Logo Assembly Logo Hemicycle

The common future for all European citizens

European Conference of Presidents of Parliament
©Hellenic Parliament

“While we may feel engulfed by the magnitude of the challenges that confront us – a global pandemic and climate change, to name but a few – these same challenges offer us an incentive to move forward, to take on the future together," said the President of the Belgian Senate Stephanie D’Hose, opening a debate on “The common future of all European citizens” at the European Conference of Presidents of Parliament.

Responses, she emphasised, can be found only by overcoming national navel-gazing. “The national interest nowadays coincides with multilateralism. It requests a Europe without dividing lines, sharing the same values and fundamental principles. These are the goals for which we have been striving for decades. And we need to continue,” she stressed.

The Council of Europe has a special role to play in the multilateral architecture, Mrs D’Hose added. It is “THE Organisation which has made democracy, human rights and the rule of law its coat of arms, and supports its member States in the effort to translate them into reality”. The Council of Europe should be able to rely on “all possible support to carry out its mission and, even more importantly, to enjoy the trust and political support of all its member States,” she concluded.

“It is a remarkable achievement that today more than 830 million Europeans have a collective conviction that respect for human rights, democracy and the rule of law constitutes an essential condition for achieving peace, prosperity and security,” added the President of the Cypriot House of Representatives Annita Demetriou. But the adherence to these principles and values, she warned, “is being challenged on many fronts, and certain Council of Europe member states continue to violate fundamental human rights and undermine democracy and the rule of law”.

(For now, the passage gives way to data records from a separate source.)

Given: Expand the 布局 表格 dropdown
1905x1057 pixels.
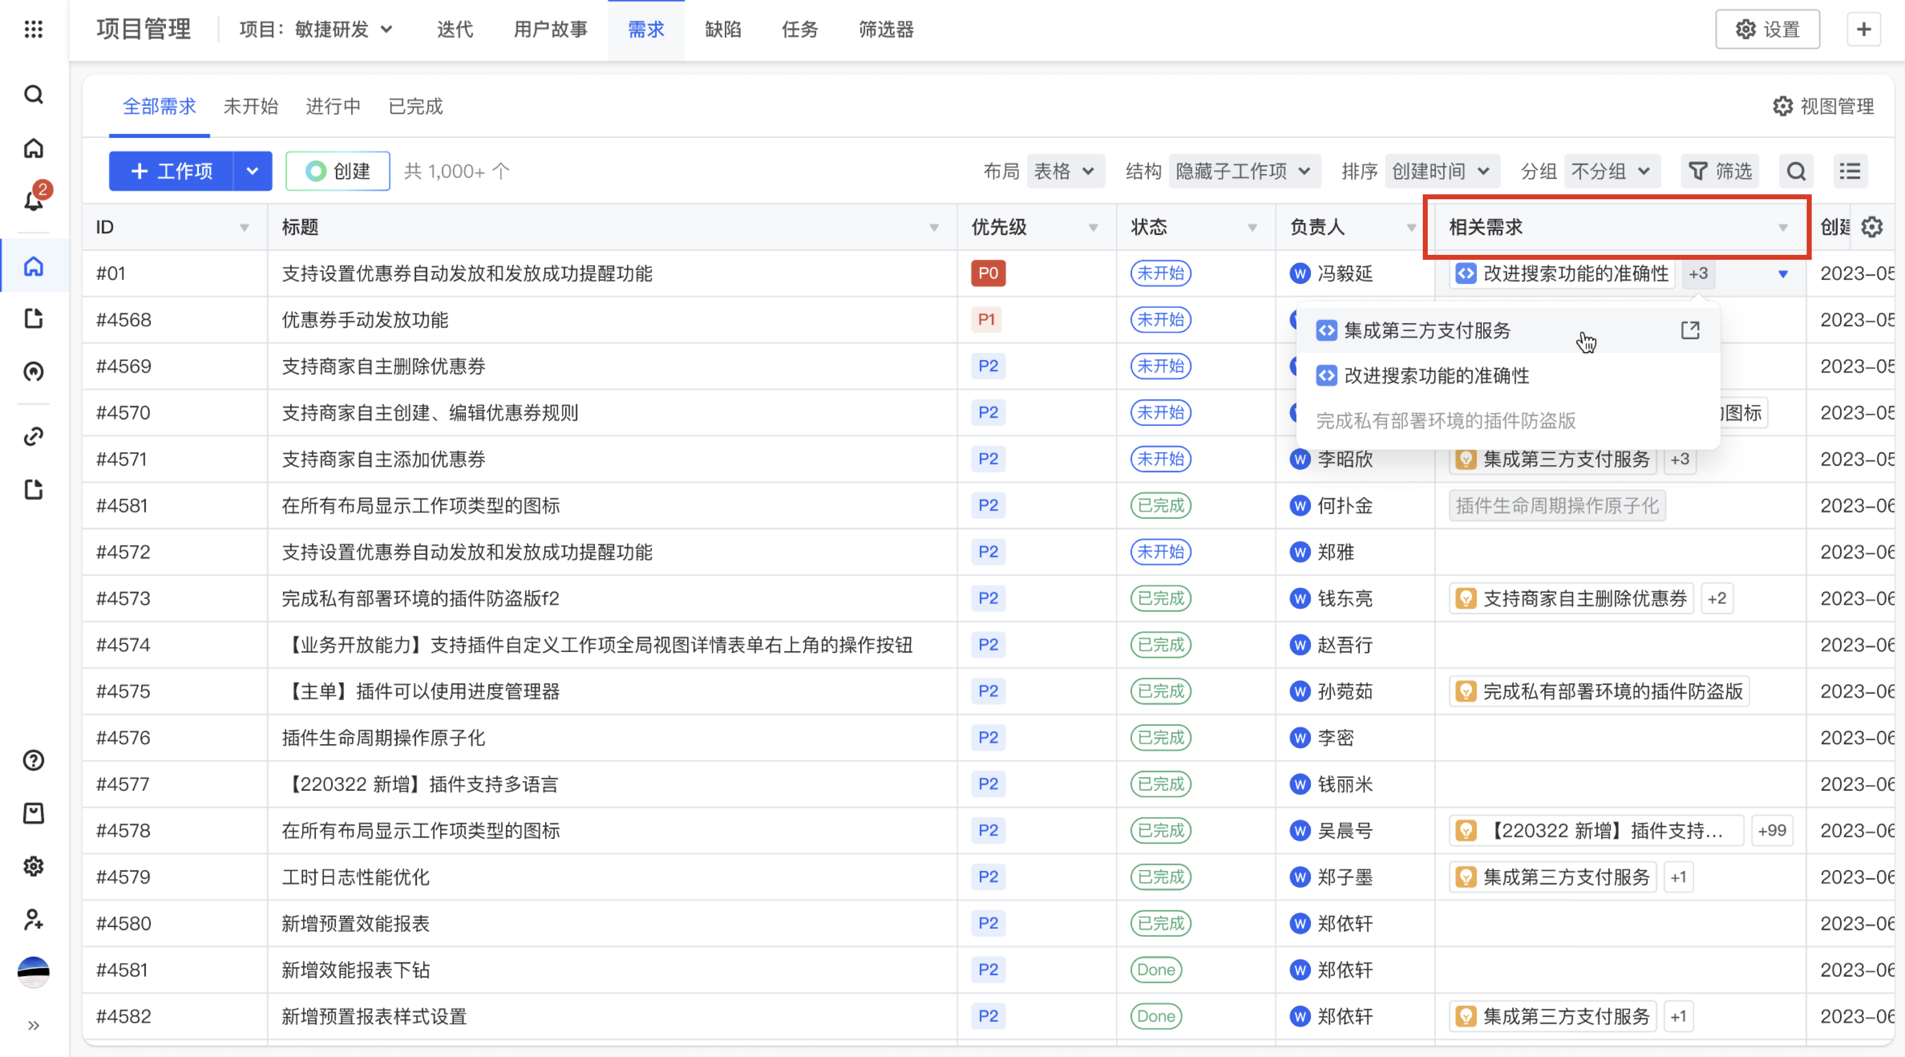Looking at the screenshot, I should [x=1064, y=171].
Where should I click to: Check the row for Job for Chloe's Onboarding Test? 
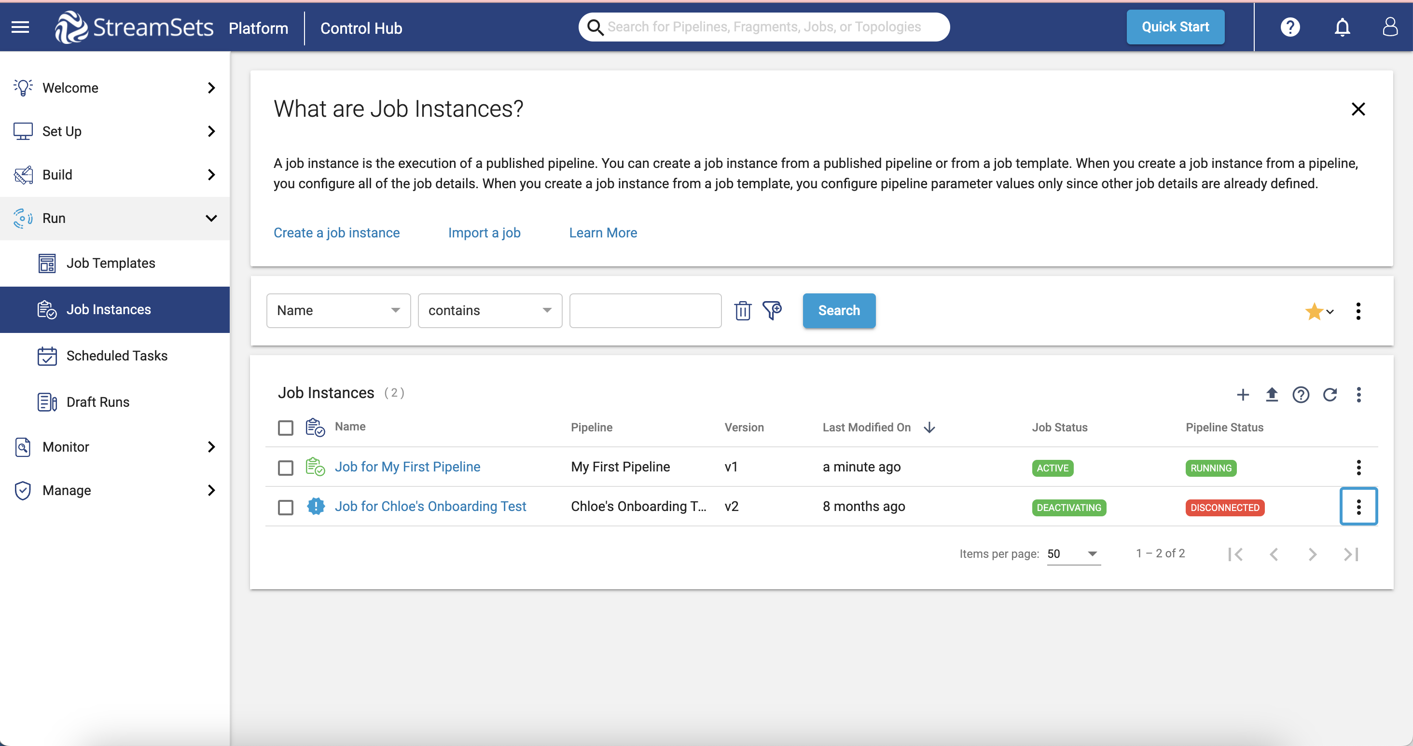click(x=285, y=507)

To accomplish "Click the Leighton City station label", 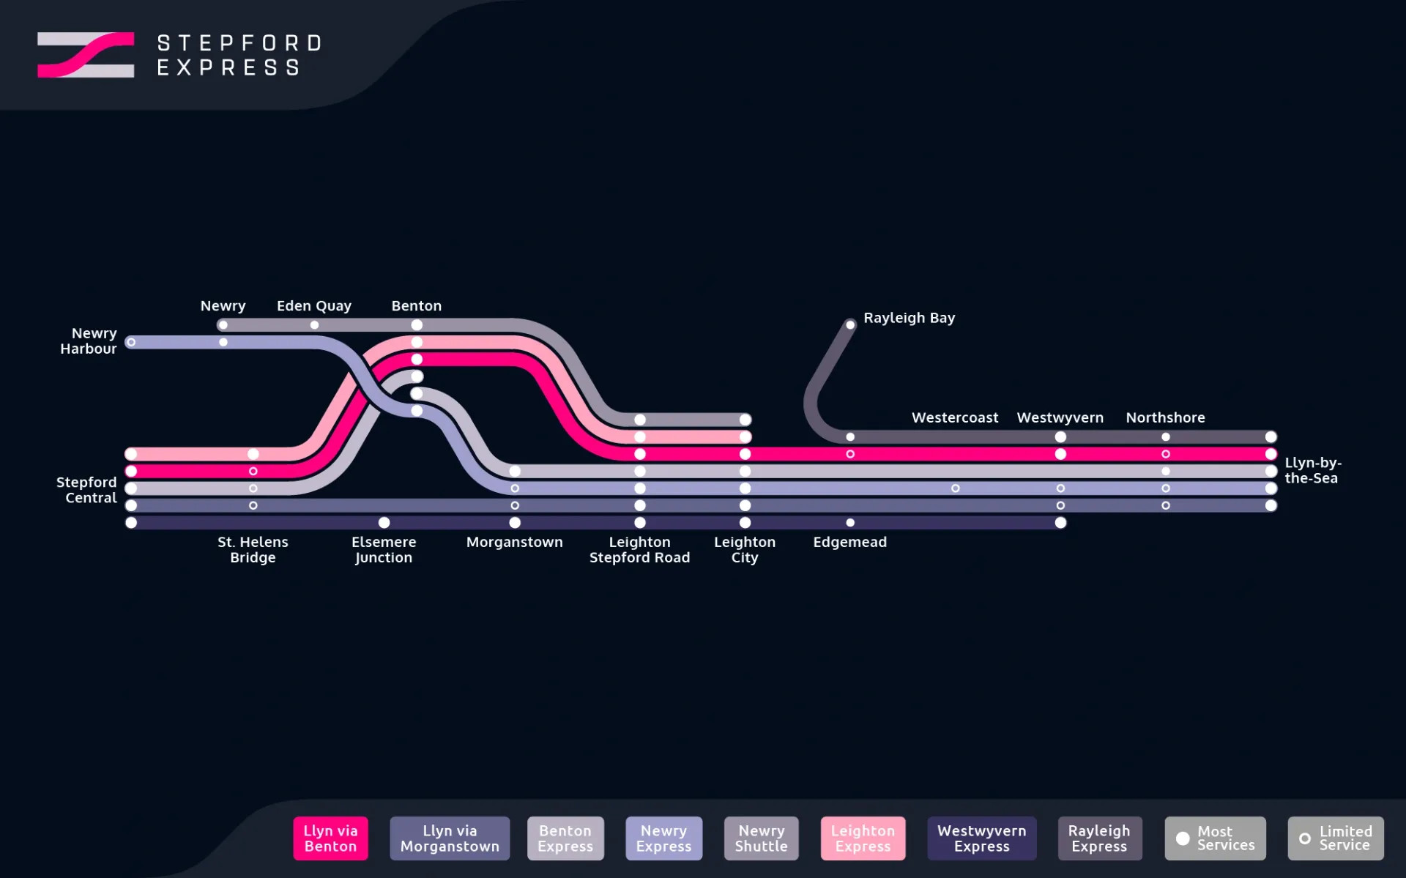I will click(x=745, y=549).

To meet these challenges, she said, we need to revitalise our democracies. “We need to ensure that checks and balances are in place, and that parliament exercises its oversight role over the executive effectively. We also need to protect and promote social and economic rights, and the fight against corruption at all levels of governance must also constitute a high priority,” she underlined.

As the long-term repercussions of the pandemic continue to unfold, we realise that “the crisis is also an opportunity to push for change for a better prepared, more resilient and humane Europe. Let us not miss this chance,” Mrs Demetriou concluded.

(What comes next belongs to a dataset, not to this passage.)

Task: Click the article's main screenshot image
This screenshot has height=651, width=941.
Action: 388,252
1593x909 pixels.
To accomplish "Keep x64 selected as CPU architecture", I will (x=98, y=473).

“Integration is a key element of stability," said the President of the National Assembly of the Republic of Slovenia Igor Zorčič, adding that the stabilisation and normalisation of the Balkan region, and the accession of Western Balkan countries to the EU, are crucial. But the region faces common challenges such as migration, climate change and cyber threats, while strongly also feeling the impact of Covid-19, and its current progress is "far from encouraging”.

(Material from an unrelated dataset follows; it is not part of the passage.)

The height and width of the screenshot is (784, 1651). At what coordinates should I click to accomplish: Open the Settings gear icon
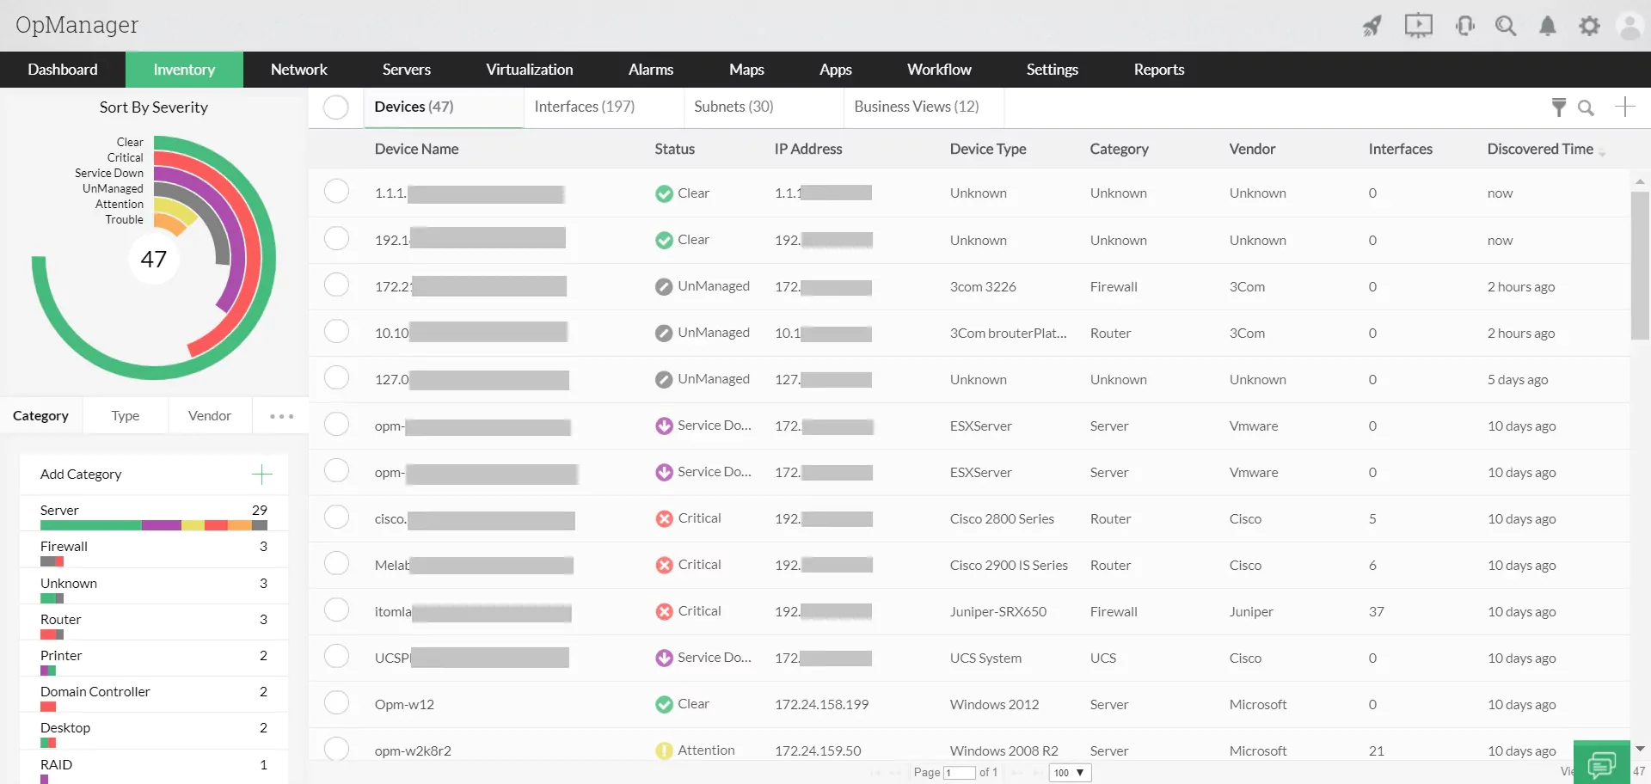click(1589, 26)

“The fact is that the EU is no longer the only player in the Balkans,” but it is the only one, he stressed, that can offer the region a better standard of living, not only in economic terms, but above all in terms of implementing common European values.

In such contexts, he said, “we must also not disregard the inter-connectedness and inter-dependence of the European Union and the Western Balkans”. The citizens of the Western Balkans “deserve a better future, too. They deserve to pass the gate at which they have been waiting for over a decade,” Mr Zorčič concluded.